A new footage of the key surviving Brussels airport attacks suspect, showing the route he took after leaving the area, has been released by Belgian prosecutors.
Prosecutors have asked members of the public who saw the man to come forward.
The man was tracked on CCTV footage until 09:50 local time and was wearing a hat and a light-colored jacket, officials said.
His trail was lost close to the EU institutions in Brussels’ city center, not far from Maelbeek metro station.
Prosecutors said the man had discarded the jacket, and have asked the public to report if it has been found.
Photo Belgian Police
The Brussels attacks killed 32 people on March 22.
Three attackers are believed to have targeted the airport, with two dying in the bomb blasts. Another died in the metro attack.
The “man with the hat”, as prosecutors called him, was captured pushing a trolley at Brussels airport next to the two suicide bombers in previously released CCTV footage.
The new footage shows the suspect briefly running amongst passengers as they try to escape the scene at the airport, before walking some 6 miles over a two-hour period.
He was last seen about 40 minutes after the Maelbeek metro bombing.
Federal prosecutor Eric Van Der Sypt asked for those who “might have filmed or taken a photograph of the suspect” or believe they have any useful information, to call 0800 30 300 FREE (in Belgium) or 00 32 25544488 (from abroad).
One of the Brussels bombers once worked as a cleaner at the European Parliament, officials say.
The man had month-long summer jobs there in 2009 and 2010, the EU Parliament said, without revealing his identity.
However, sources say he is Najim Laachraoui, one of the airport bombers.
Belgian PM Charles Michel has defended his country’s approach to fighting terror threats, insisting Belgium is not a “failed state”.
Charles Michel said everyone in authority had to take a share of the blame for failings before and after March 22.
Najim Laachraoui, already a major suspect on the run after the Paris attacks in November, was named as one of the two bombers who targeted Zaventem airport.
The EU Parliament said the cleaning company had provided proof that the person hired had no criminal record at the time.
PM Charles Michel said 30 measures were being put place in Belgium, including a ban on pre-paid mobile phone cards.

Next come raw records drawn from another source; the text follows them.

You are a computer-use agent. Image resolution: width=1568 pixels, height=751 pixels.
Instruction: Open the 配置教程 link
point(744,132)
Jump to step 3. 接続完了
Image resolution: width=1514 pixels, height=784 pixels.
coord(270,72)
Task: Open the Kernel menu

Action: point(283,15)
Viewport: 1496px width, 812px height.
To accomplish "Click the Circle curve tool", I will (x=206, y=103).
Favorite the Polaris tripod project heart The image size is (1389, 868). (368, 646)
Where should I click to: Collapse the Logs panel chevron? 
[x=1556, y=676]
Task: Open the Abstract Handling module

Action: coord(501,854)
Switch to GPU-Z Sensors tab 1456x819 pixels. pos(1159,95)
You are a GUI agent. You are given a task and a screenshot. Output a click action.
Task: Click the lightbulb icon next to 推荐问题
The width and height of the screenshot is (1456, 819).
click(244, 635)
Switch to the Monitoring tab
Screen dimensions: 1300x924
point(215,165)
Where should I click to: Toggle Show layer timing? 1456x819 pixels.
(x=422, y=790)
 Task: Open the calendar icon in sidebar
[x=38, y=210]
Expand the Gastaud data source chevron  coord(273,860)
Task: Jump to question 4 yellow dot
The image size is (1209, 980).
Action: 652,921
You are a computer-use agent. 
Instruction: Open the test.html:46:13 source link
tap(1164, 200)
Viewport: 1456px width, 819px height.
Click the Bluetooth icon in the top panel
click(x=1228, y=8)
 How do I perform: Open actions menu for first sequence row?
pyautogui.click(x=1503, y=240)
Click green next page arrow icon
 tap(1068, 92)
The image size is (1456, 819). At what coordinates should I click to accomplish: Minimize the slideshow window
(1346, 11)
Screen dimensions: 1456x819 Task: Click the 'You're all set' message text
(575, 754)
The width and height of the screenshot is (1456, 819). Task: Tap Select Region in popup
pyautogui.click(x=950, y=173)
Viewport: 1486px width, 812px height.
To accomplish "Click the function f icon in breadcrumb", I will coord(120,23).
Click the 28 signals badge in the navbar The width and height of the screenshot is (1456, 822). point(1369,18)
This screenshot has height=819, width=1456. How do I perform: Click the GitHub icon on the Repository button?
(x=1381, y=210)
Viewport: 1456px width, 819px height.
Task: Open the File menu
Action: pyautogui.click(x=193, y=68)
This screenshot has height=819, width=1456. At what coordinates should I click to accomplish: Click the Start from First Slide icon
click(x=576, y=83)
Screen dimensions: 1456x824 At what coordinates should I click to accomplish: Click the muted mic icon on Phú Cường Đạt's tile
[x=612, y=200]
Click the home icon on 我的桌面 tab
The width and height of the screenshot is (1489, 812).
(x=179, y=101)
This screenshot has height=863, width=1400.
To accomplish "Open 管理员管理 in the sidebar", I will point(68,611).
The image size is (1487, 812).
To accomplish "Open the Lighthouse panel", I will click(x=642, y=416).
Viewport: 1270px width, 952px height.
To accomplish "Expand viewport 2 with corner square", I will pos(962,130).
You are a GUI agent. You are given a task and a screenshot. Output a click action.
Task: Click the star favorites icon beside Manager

“Our key message today is we return to normal life in Brussels and in Belgium,” the Associated Press quoted him as telling reporters.
“When there is an attack like that of course that’s a failure and nobody can deny this,” he said.
“[But] I cannot accept the idea that we’re a failed state.”
Belgium has been accused of taking an un-co-ordinated approach to terror threats because it has multiple institutions representing the country’s complex linguistic and political makeup.
The Brussels region alone has six police zones.
According to Belgium’s De Tijd newspaper, Charles Michel said it was “short-sighted to say a unified police force could have prevented the attacks”.
He said there had been some successes like the recent arrest of the surviving suspect of the Paris attacks last November, Salah Abdeslam, adding it had taken 10 years to track down al-Qaeda leader Osama bin Laden after the 9/11 attacks in the US.
The search for the March 22 attackers is not yet over as pictures taken at Zaventem airport show three men entering the terminal building with explosives.
Najim Laachraoui and Ibrahim el-Bakraoui detonated their bombs and the third is thought to have escaped.